• **EXERCISE GOAL**
Scan the entries below. Report each line where the string "screenshot" occurs.

---+---

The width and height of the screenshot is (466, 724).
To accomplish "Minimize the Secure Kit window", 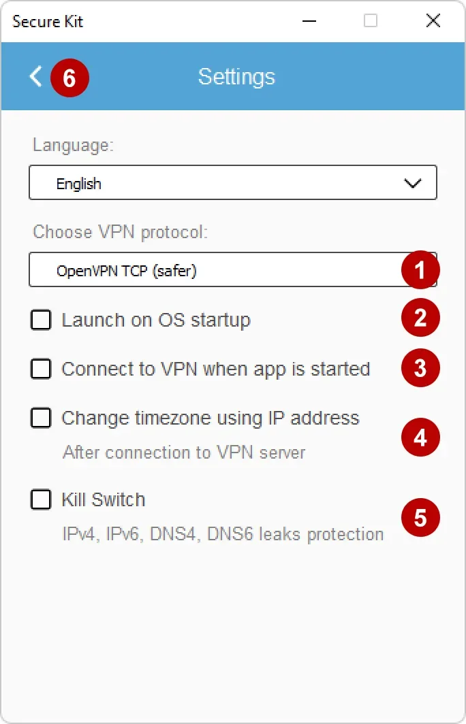I will click(309, 21).
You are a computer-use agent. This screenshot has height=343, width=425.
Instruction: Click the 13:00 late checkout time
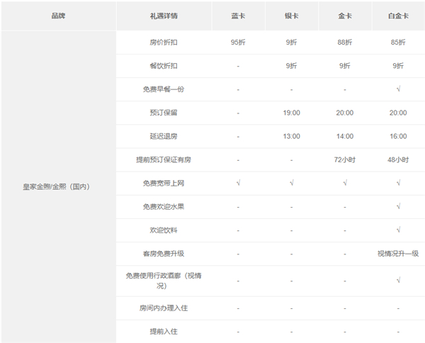(291, 136)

---+---

• **REPLY**
The width and height of the screenshot is (466, 724).
You are a computer-use agent. This screenshot has height=343, width=425.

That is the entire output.